The view from the top of the World – Midjourney
Heartbreak at 28,700 feet! A team of two climbers came within 330 feet of the peak of the south summit of Mount Everest on May 26, 1953. Realizing their oxygen was running out, the exhausted team had to return to base camp. Their heartbreak spelled hope for another team of climbers. Three days later, Edmund Hillary and his Sherpa Tenzing Norgay set out for the top. At 9:00 am they reached the south summit – but the true summit was still to come. You see the south summit was a false summit. A slight dip before an icy and rocky final spur took the men almost three hours to climb. At 11:30 am on May 29, 1953, the pair reached the highest point on earth and engraved their names in history. https://www.nationalgeographic.com/adventure/article/sir-edmund-hillary-tenzing-norgay-1953
You and I are a bit like mountain climbers – the “armchair kind”! Investors sometimes call the long-term charts of stock markets “mountain charts”. You can kind of see why when you look at them yourself. I’ve included the charts of the S&P 500 and the S&P/TSX 60 below. Do you see what I see? We’re at the summit. The TSX-60 and the S&P 500 are making new all-time highs!
Source: YCharts.com
Source: YCharts.com
Isn’t that amazing? You might be wondering how this makes sense? Like a cold wind blowing up the slope, creating whiteout conditions, the media’s unrelenting negativity can make us believe recession and economic doom is imminent. How should we think about this mismatch between the performance of the economy and the stock market?
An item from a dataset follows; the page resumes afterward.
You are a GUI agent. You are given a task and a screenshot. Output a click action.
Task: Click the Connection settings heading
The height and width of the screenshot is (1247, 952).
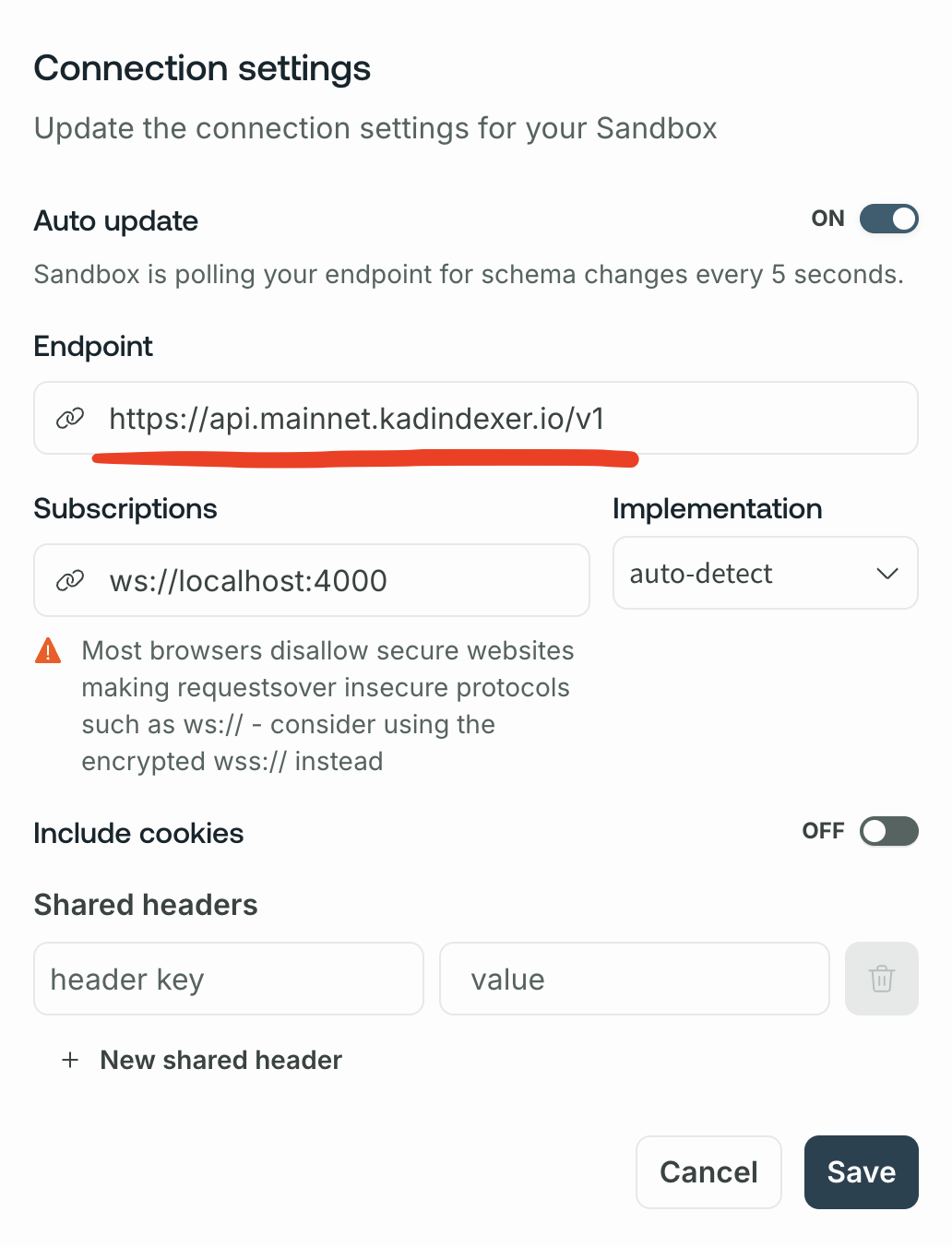click(x=202, y=68)
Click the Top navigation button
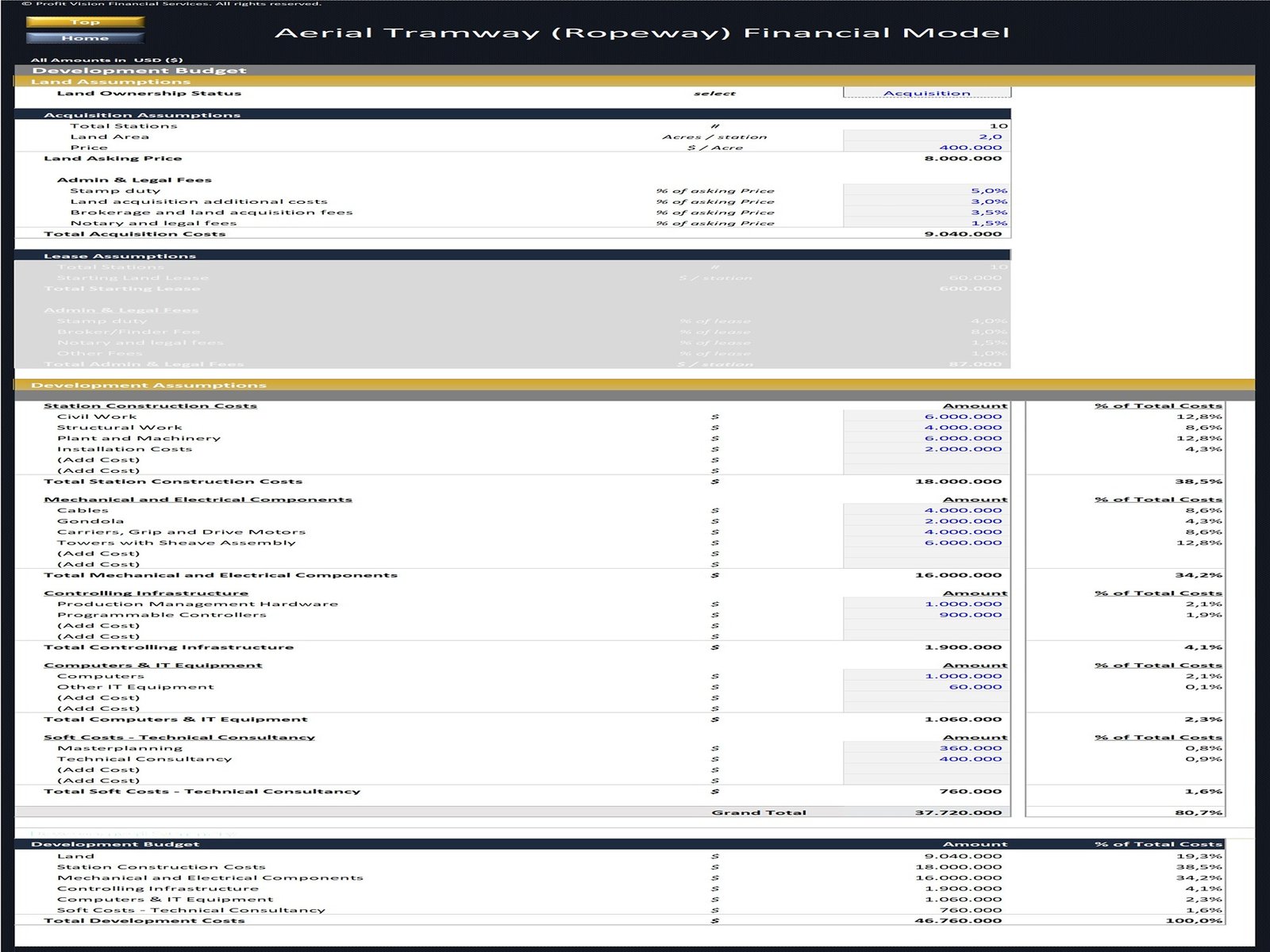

Simply put, the economy is not the stock market. The stock market looks beyond current conditions to price in future expectations. Take another look at the charts above – notice the sharp drop in 2022? That was the stock market pricing in the current economic weakness and distress we see. In the past six months, the stock market appears to be anticipating the eventual recovery of the economy as interest rates eventually are cut.
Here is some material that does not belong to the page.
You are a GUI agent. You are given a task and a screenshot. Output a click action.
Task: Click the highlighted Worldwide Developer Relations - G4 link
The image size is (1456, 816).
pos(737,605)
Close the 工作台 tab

Could the stock market be overly optimistic? Of course. Will you and I have to navigate another descent at some point on our journey together? Obviously! Plenty of market participants are skeptical of the new all-time highs. They are cautioning that the market may be ahead of itself and point to the worries of the US Presidential Election, a slowing economy and persistent inflation.
As climbers, we investors always need to be prepared for setbacks. However, new all-time highs are generally a bullish rather than bearish indicator. I ran a study that examined the average one-year performance of the S&P 500 after it made a new four-year high the average 12 month return following new highs was over 12%! While the range of outcomes was quite wide (due to the 2008 Financial Crisis) the clear takeaway for me was that new all-time highs are reason to cheer!
Source: StockApp/Glen Evans
As armchair mountaineers, we investors should occasionally stop and take in the view! Especially when the view is this good! We should congratulate ourselves for continuing to climb even when we were descending – it’s all part of the journey.